**Job:**
Please reproduce every line below word for word, leaving out the pictures.

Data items
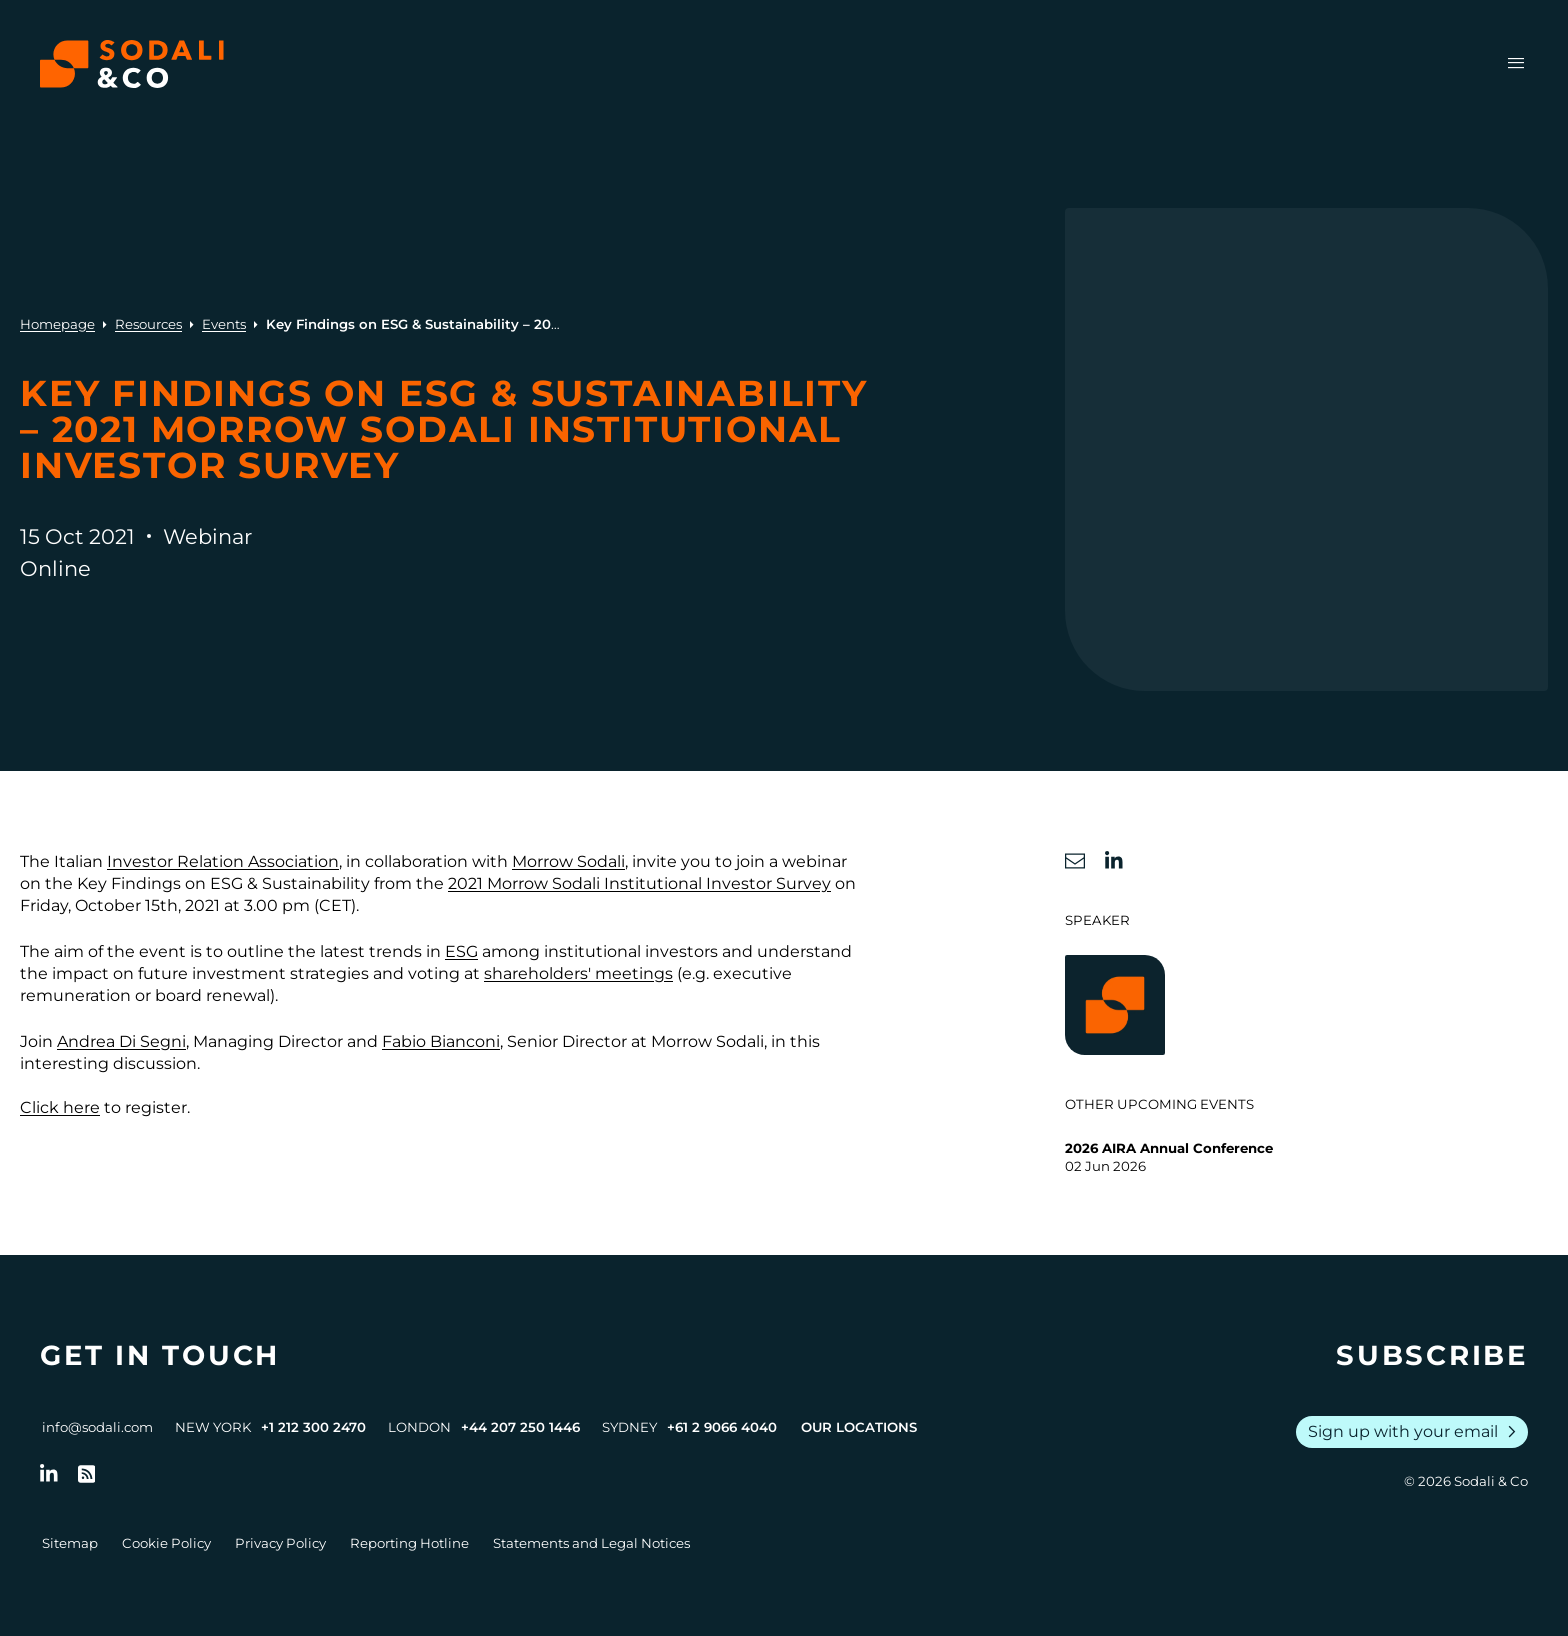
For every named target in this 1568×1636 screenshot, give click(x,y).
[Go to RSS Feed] (87, 1474)
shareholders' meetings (578, 973)
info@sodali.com (97, 1427)
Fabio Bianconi (441, 1041)
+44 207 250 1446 (520, 1427)
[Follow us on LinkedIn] (49, 1474)
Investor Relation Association (223, 861)
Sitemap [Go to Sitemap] (70, 1543)
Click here (60, 1107)
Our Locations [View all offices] (859, 1427)
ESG (461, 951)
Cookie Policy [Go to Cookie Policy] (166, 1543)
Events (224, 324)
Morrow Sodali (568, 861)
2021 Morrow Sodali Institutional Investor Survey (639, 883)
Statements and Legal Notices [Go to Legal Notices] (591, 1543)
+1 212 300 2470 (313, 1427)
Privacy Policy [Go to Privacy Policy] (280, 1543)
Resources (148, 324)
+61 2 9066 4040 (722, 1427)
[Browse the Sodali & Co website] (132, 64)
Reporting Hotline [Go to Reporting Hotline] (409, 1543)
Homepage (57, 324)
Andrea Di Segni (121, 1041)
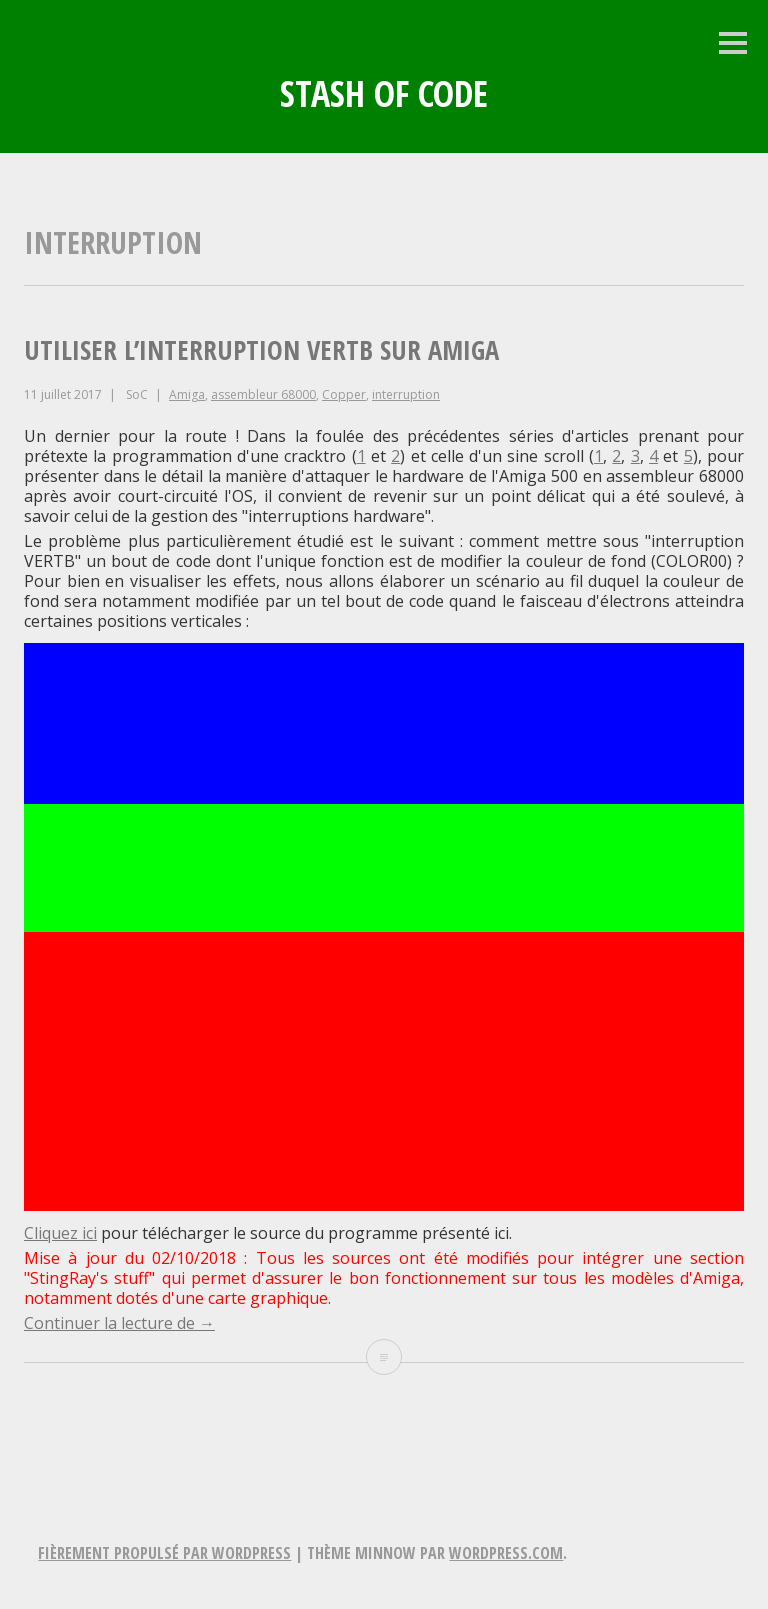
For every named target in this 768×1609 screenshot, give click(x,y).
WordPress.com (506, 1553)
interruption (406, 394)
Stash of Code (384, 93)
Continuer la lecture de (119, 1323)
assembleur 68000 (263, 394)
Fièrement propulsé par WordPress (164, 1553)
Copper (344, 394)
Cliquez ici (60, 1233)
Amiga (187, 394)
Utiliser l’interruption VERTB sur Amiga (261, 350)
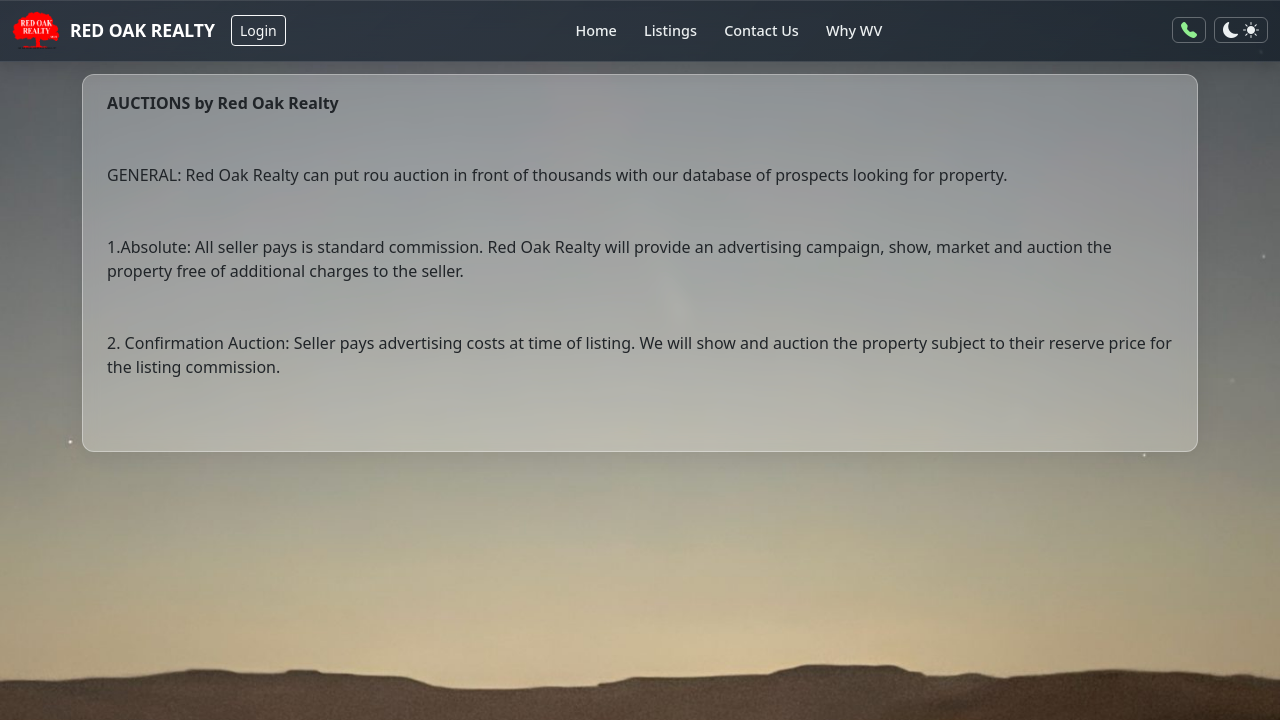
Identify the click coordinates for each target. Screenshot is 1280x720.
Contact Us (761, 30)
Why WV (854, 30)
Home (595, 30)
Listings (670, 30)
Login (258, 30)
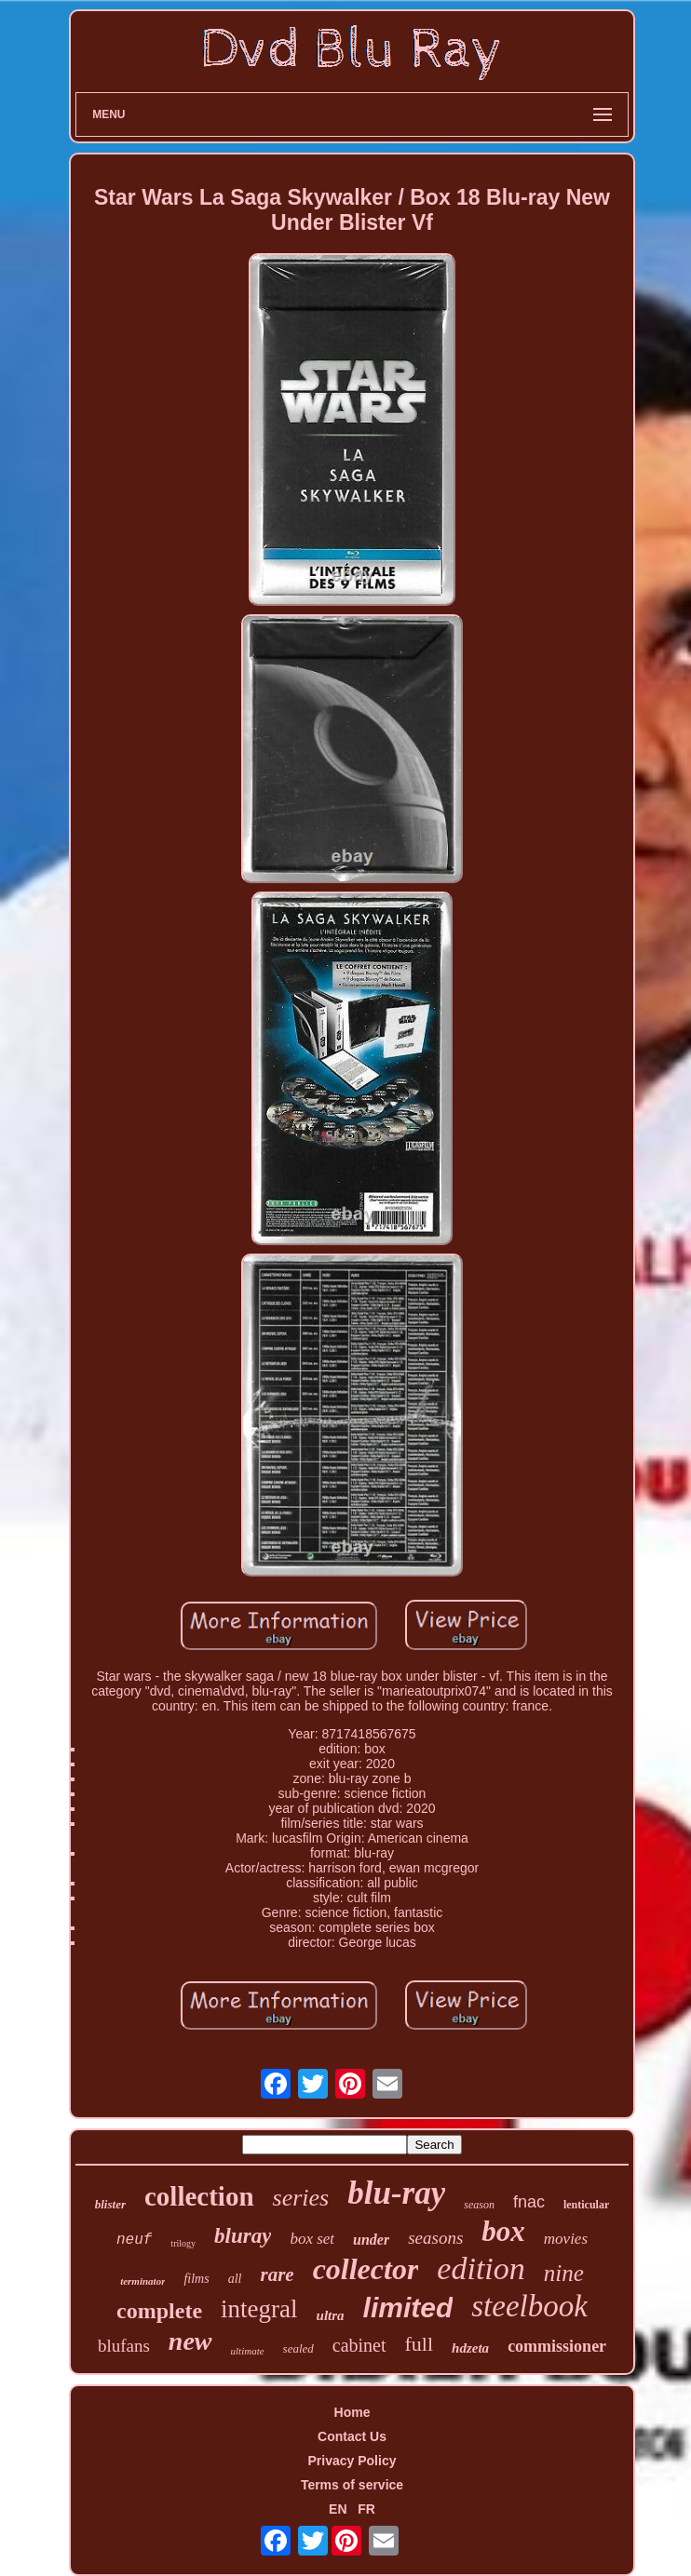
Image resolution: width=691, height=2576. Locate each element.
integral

**Complete answer:**
For every named target in this 1568×1636 screenshot, give click(x,y).
[Go to RSS Feed] (87, 1474)
shareholders' meetings (578, 973)
info@sodali.com (97, 1427)
Fabio Bianconi (441, 1041)
+44 207 250 1446 (520, 1427)
[Follow us on LinkedIn] (49, 1474)
Investor Relation Association (223, 861)
Sitemap [Go to Sitemap] (70, 1543)
Click here (60, 1107)
Our Locations [View all offices] (859, 1427)
ESG (461, 951)
Cookie Policy [Go to Cookie Policy] (166, 1543)
Events (224, 324)
Morrow Sodali (568, 861)
2021 Morrow Sodali Institutional Investor Survey (639, 883)
Statements and Legal Notices [Go to Legal Notices] (591, 1543)
+1 212 300 2470 (313, 1427)
Privacy Policy [Go to Privacy Policy] (280, 1543)
Resources (148, 324)
+61 2 9066 4040 (722, 1427)
[Browse the Sodali & Co website] (132, 64)
Reporting Hotline [Go to Reporting Hotline] (409, 1543)
Homepage (57, 324)
Andrea Di Segni (121, 1041)
For every named target in this 768×1609 screenshot, give click(x,y).
WordPress.com (506, 1553)
interruption (406, 394)
Stash of Code (384, 93)
Continuer la lecture de (119, 1323)
assembleur 68000 (263, 394)
Fièrement propulsé par WordPress (164, 1553)
Copper (344, 394)
Cliquez ici (60, 1233)
Amiga (187, 394)
Utiliser l’interruption VERTB sur Amiga (261, 350)
Identify the click coordinates for each target. Screenshot is 1280x720.
Contact Us (761, 30)
Why WV (854, 30)
Home (595, 30)
Listings (670, 30)
Login (258, 30)
Image resolution: width=691, height=2576. Locate each element.
integral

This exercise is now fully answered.